Football, frustration and maths

One of my students scoffed at me the other day for saying I liked football. In particular, I like bad football - the last game I went to see was Maidenhead United against Truro City in the second qualifying round of the FA Cup, and even that was a bit more skillful than I'd have really liked.

OK - you know how the Scottish Premier League is bad, right? And how there are three professional leagues below that? I used to go along to watch St Andrews United, who were, at the time, two or three rungs further down the ladder than that. I'm talking BAD football here.

So why would I huddle in the tiny stand in a blizzarding gale watching a bundle of has-beens, never-weres and might-be-one-day-if-they-don't-get-tackled-by-Big-Cammys?

Well - my student is a basketball fan, and likes basketball for exactly the reason I don't: in basketball, you're forever scoring. It's a never-ending sequence of up-and-down, two points, three points, foul, sub, whatever. Not my cup of tea at all, because if you miss a basket, there's going to be another one along in a few seconds.

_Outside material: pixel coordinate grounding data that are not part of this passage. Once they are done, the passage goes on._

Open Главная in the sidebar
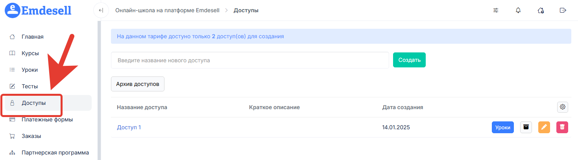The image size is (578, 160). tap(32, 37)
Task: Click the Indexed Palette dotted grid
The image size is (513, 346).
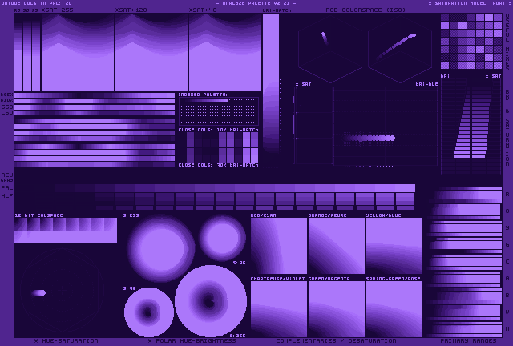Action: (218, 111)
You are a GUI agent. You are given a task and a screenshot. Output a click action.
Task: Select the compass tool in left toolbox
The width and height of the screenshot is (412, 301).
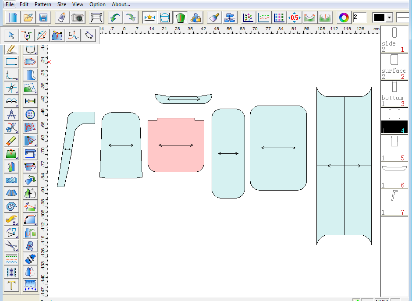point(11,114)
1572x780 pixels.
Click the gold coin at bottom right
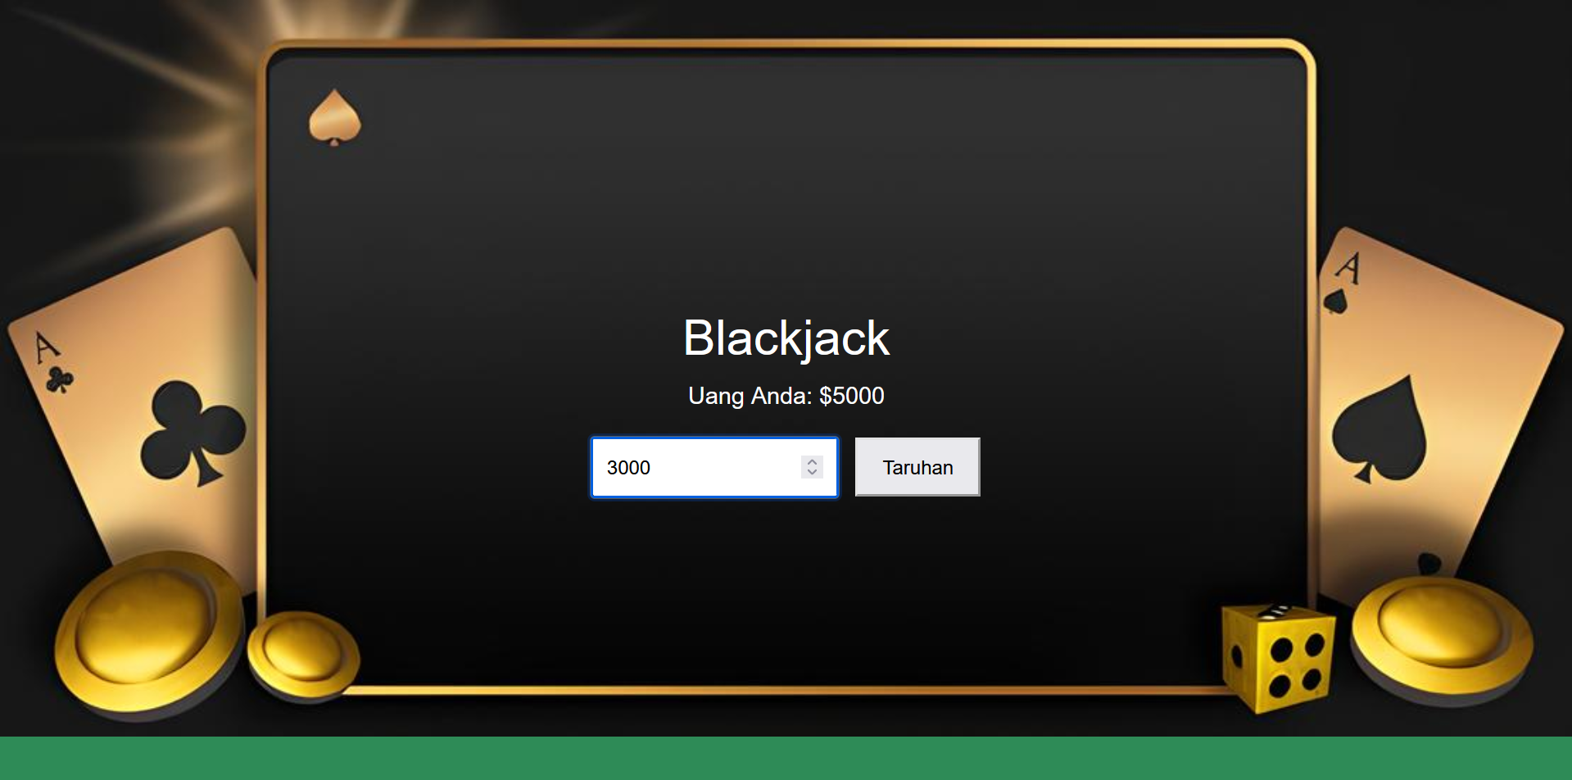tap(1441, 637)
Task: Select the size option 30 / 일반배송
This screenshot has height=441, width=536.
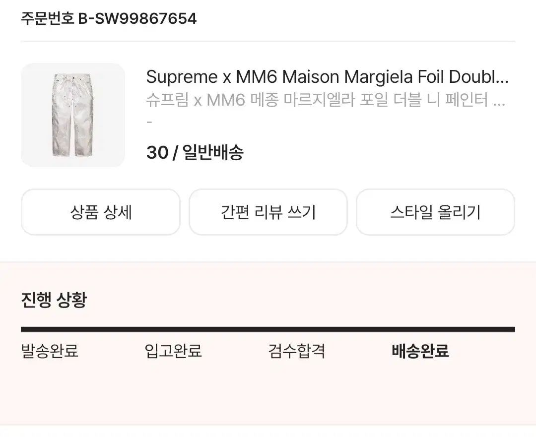Action: 196,153
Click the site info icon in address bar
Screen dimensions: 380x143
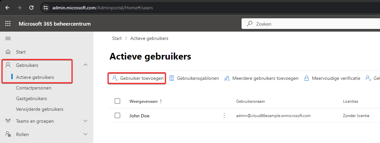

In football, if I'd happened to turn away at the moment that Colin Jeffrey looked up on the halfway line and thumped the ball in the general direction of Sainsbury's, I'd have missed it curling back, over the goalie (who wasn't even far off his line) and into the net. Crazy goal, never to be repeated.

You don't get that euphoria in basketball. You don't get the same build-up of tension, you don't get the same sense of surprise.

It's the same reason I like maths: even though you spend much of your time grappling around, miserable and confused, wondering why you ever bother and if it'd make more sense to chuck it all in and become a barman where you can be right all the time because you have a well-programmed till... it's worth it for the blinding moment of brilliance when you suddenly see how it all fits together.

And the crowd in your head goes wild.

Colin

Colin is a Weymouth maths tutor, author of several Maths For Dummies books and A-level maths guides. He started Flying Colours Maths in 2008. He lives with an espresso pot and nothing to prove.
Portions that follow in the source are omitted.